Exercise details: What follows is a set of records; give them all back exactly.

Data under study:

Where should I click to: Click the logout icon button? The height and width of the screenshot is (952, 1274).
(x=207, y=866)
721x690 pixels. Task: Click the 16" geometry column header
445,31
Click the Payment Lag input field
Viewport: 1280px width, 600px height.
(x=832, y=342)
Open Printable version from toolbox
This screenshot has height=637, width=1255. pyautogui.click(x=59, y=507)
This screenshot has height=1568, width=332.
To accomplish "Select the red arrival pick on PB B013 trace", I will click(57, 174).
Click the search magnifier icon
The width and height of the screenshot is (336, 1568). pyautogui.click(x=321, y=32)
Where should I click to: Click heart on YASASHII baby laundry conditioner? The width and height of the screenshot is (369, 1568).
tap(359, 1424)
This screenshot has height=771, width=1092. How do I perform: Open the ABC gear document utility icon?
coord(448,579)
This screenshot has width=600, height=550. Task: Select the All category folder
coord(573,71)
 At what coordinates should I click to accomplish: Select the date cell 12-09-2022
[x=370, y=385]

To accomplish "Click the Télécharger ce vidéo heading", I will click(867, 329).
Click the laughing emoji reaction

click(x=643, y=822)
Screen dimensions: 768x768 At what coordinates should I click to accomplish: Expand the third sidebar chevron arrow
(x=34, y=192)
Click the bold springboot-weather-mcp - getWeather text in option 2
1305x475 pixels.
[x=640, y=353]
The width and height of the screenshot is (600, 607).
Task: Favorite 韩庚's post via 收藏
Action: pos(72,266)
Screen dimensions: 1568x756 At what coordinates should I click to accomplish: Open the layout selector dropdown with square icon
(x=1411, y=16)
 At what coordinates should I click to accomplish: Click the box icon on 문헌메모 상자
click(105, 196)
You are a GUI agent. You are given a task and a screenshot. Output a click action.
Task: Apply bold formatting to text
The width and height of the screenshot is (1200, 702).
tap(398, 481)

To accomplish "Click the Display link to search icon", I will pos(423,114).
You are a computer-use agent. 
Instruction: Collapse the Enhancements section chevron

Task result:
Where should I click to: Click the logout icon button? The height and width of the screenshot is (952, 1274).
(x=207, y=866)
721x690 pixels. Task: Click the 16" geometry column header
445,31
Click the Payment Lag input field
Viewport: 1280px width, 600px height.
(x=832, y=342)
Open Printable version from toolbox
This screenshot has height=637, width=1255. pyautogui.click(x=59, y=507)
This screenshot has height=1568, width=332.
To accomplish "Select the red arrival pick on PB B013 trace", I will click(57, 174).
Click the search magnifier icon
The width and height of the screenshot is (336, 1568). pyautogui.click(x=321, y=32)
Where should I click to: Click heart on YASASHII baby laundry conditioner? The width and height of the screenshot is (369, 1568).
tap(359, 1424)
This screenshot has height=771, width=1092. How do I perform: Open the ABC gear document utility icon?
coord(448,579)
This screenshot has width=600, height=550. Task: Select the All category folder
coord(573,71)
 At what coordinates should I click to accomplish: Select the date cell 12-09-2022
[x=370, y=385]

To accomplish "Click the Télécharger ce vidéo heading", I will click(867, 329).
Click the laughing emoji reaction

click(x=643, y=822)
Screen dimensions: 768x768 At what coordinates should I click to accomplish: Expand the third sidebar chevron arrow
(x=34, y=192)
Click the bold springboot-weather-mcp - getWeather text in option 2
1305x475 pixels.
[x=640, y=353]
The width and height of the screenshot is (600, 607).
Task: Favorite 韩庚's post via 收藏
Action: pos(72,266)
Screen dimensions: 1568x756 At what coordinates should I click to accomplish: Open the layout selector dropdown with square icon
(x=1411, y=16)
 At what coordinates should I click to accomplish: Click the box icon on 문헌메모 상자
click(105, 196)
You are a GUI agent. You are given a task and a screenshot. Output a click action.
Task: Apply bold formatting to text
The width and height of the screenshot is (1200, 702).
tap(398, 481)

To accomplish "Click the Display link to search icon", I will pos(423,114).
You are a computer-use agent. 
Instruction: Collapse the Enhancements section chevron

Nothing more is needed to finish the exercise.